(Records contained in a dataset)
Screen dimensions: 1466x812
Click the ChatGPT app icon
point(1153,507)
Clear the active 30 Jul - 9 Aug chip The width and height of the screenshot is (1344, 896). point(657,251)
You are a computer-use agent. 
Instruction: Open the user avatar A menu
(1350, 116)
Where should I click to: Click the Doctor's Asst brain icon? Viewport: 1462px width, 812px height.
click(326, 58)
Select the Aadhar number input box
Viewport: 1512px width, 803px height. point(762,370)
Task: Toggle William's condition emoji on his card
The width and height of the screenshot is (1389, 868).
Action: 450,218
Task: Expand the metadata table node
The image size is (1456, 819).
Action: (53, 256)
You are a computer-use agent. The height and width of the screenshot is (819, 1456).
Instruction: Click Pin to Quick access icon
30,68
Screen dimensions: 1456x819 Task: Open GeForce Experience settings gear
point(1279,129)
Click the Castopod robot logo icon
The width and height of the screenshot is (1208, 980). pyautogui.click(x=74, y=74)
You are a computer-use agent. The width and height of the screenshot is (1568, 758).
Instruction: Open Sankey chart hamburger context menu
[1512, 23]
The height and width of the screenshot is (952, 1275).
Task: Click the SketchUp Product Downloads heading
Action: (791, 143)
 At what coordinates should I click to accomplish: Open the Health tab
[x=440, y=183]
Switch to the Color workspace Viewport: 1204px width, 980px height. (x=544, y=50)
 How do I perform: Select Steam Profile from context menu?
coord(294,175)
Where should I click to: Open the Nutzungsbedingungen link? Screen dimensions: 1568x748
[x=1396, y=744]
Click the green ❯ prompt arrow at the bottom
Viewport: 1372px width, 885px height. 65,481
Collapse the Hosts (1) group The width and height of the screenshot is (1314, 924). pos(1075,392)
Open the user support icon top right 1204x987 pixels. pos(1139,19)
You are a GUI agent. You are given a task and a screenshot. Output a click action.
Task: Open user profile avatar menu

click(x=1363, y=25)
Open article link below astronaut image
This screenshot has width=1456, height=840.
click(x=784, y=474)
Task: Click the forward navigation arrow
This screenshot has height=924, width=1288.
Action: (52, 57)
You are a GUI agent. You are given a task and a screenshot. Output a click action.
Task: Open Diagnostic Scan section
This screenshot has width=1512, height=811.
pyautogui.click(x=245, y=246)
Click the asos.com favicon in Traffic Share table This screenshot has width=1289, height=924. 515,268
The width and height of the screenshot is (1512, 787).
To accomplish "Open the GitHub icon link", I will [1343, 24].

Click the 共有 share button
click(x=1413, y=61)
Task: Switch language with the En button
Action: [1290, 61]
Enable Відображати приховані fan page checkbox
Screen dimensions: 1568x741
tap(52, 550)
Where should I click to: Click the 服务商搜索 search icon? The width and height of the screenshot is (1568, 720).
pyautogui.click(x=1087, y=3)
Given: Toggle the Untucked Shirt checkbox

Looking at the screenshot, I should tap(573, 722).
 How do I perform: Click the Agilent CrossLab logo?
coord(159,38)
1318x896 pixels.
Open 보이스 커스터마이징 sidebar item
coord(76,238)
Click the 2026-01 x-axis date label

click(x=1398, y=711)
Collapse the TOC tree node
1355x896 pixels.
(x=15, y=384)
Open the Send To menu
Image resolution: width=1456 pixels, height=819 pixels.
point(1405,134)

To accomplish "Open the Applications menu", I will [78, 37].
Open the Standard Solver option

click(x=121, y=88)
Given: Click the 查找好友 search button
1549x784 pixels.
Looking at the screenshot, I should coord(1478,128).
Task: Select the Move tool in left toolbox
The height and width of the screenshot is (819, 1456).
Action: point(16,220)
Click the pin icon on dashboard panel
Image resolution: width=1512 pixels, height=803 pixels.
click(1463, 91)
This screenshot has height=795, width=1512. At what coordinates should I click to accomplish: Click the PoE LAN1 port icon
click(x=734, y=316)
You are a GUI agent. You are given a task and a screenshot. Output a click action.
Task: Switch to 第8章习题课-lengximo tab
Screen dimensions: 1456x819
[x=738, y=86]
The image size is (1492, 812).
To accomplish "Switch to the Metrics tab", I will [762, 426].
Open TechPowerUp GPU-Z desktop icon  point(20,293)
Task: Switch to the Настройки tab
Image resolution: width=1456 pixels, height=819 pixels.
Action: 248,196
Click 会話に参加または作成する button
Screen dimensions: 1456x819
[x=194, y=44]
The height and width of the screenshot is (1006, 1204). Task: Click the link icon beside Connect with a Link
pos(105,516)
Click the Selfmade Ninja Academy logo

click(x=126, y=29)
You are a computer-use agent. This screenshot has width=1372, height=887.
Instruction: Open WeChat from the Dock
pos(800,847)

# [Goal of the exercise]
Please make an exact copy of the lines from the one holding "Click 会話に参加または作成する button" through the final line of the records above, nothing more.

# [Response to this task]
Click 会話に参加または作成する button
Screen dimensions: 1456x819
[x=194, y=44]
The height and width of the screenshot is (1006, 1204). Task: Click the link icon beside Connect with a Link
pos(105,516)
Click the Selfmade Ninja Academy logo

click(x=126, y=29)
You are a computer-use agent. This screenshot has width=1372, height=887.
Instruction: Open WeChat from the Dock
pos(800,847)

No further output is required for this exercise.